The data
▼

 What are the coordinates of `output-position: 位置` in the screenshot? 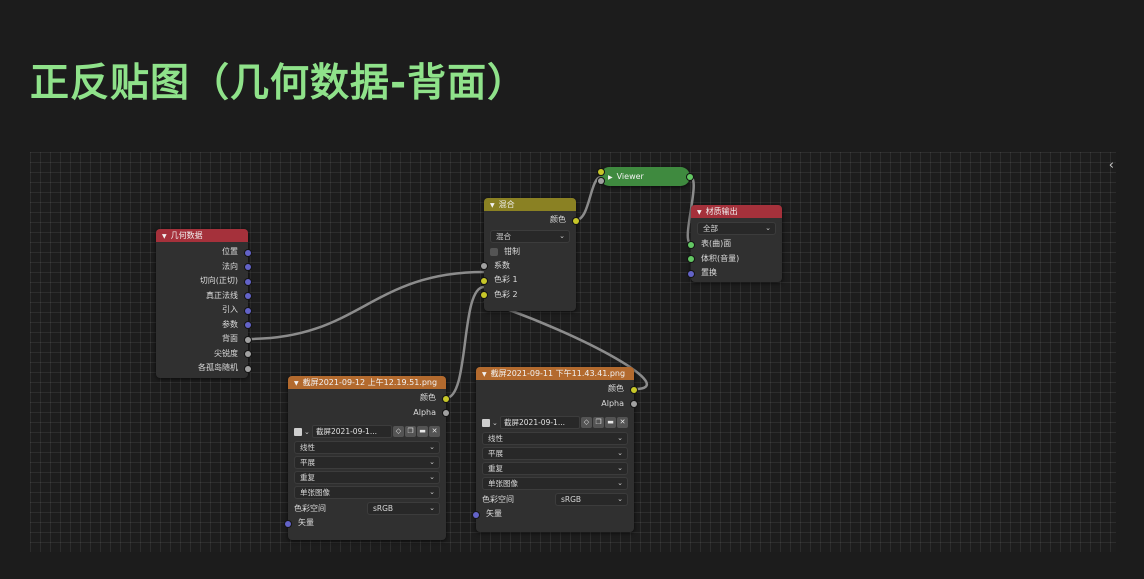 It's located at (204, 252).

▲
▼

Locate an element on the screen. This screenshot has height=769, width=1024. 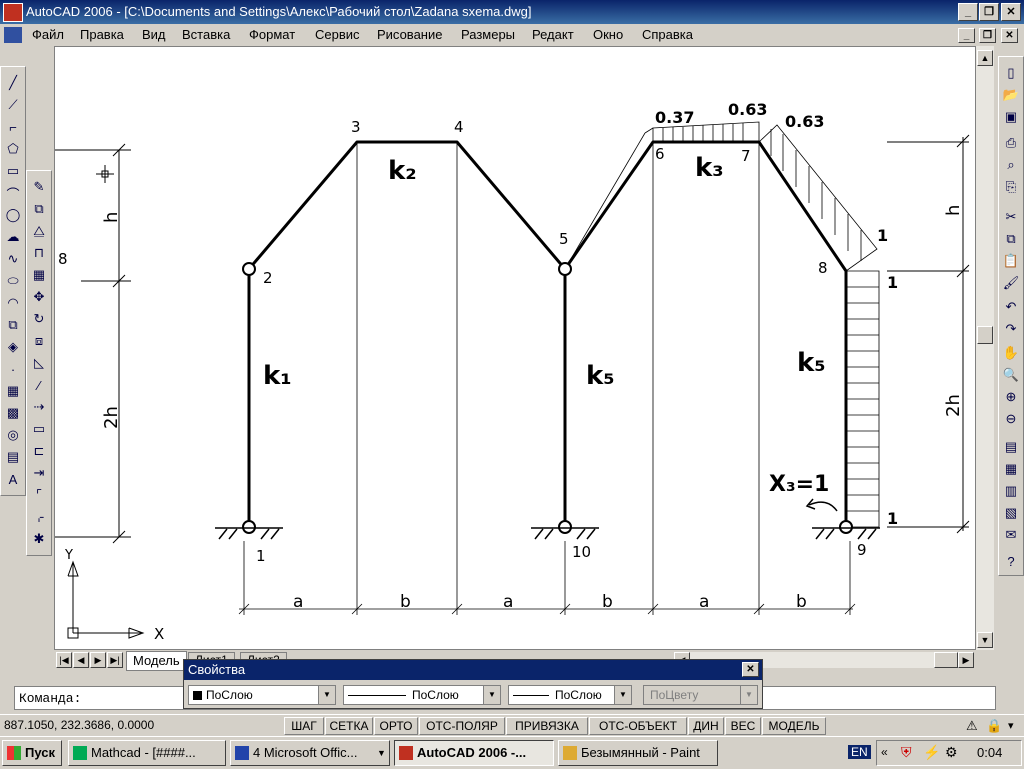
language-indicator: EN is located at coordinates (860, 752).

▲
▼

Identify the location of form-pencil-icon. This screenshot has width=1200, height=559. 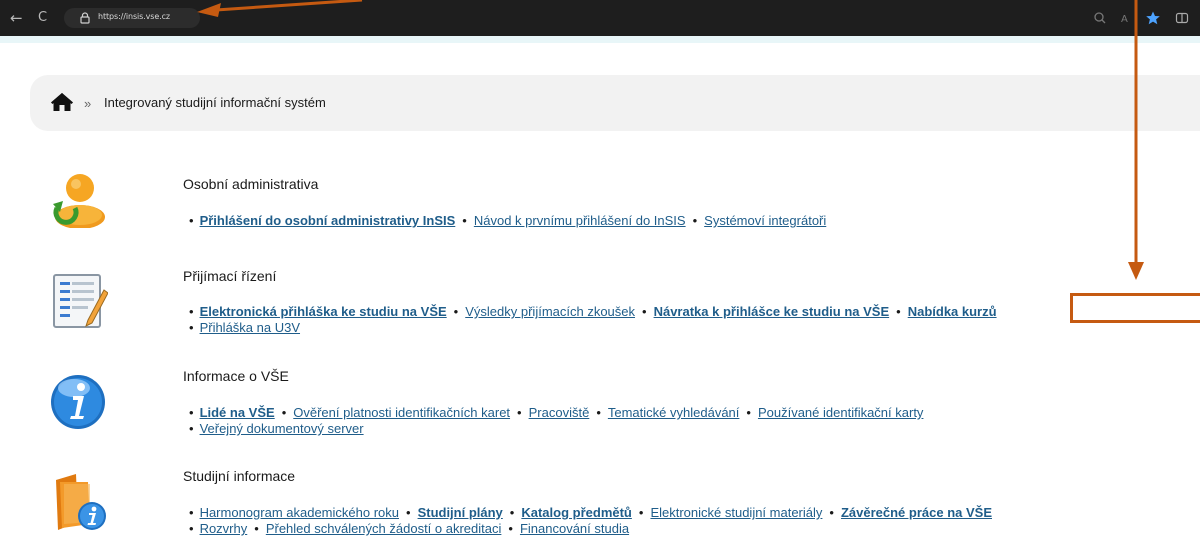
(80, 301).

▲

Required work
Reproduce the lines from the one with "Locate an element" to the one with "language-indicator: EN is", swapping "screenshot" for "image" and leaving everything else unchanged. Omit the pictures.

Response to this exercise
Locate an element on the screen. This image has height=769, width=1024. 
language-indicator: EN is located at coordinates (860, 752).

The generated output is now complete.